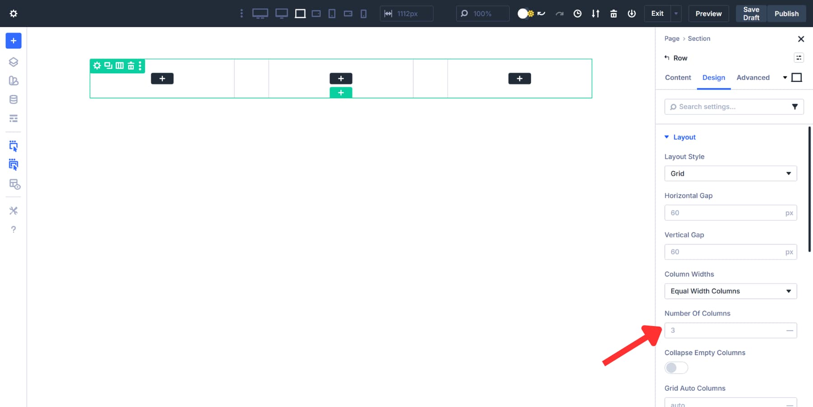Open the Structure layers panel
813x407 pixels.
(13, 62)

--

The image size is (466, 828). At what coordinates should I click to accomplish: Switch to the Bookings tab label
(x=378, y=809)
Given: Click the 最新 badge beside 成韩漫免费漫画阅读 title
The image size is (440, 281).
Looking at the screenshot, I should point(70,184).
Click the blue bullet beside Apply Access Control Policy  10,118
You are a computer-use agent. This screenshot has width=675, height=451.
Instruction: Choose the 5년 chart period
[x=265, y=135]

» **TASK**: Please reproduce everything in the records from the line containing "You are a computer-use" down to the line containing "[x=265, y=135]", substituting "time range" for "chart period" and leaving everything else unchanged.

» **COMPLETE RESPONSE**:
You are a computer-use agent. This screenshot has width=675, height=451.
Instruction: Choose the 5년 time range
[x=265, y=135]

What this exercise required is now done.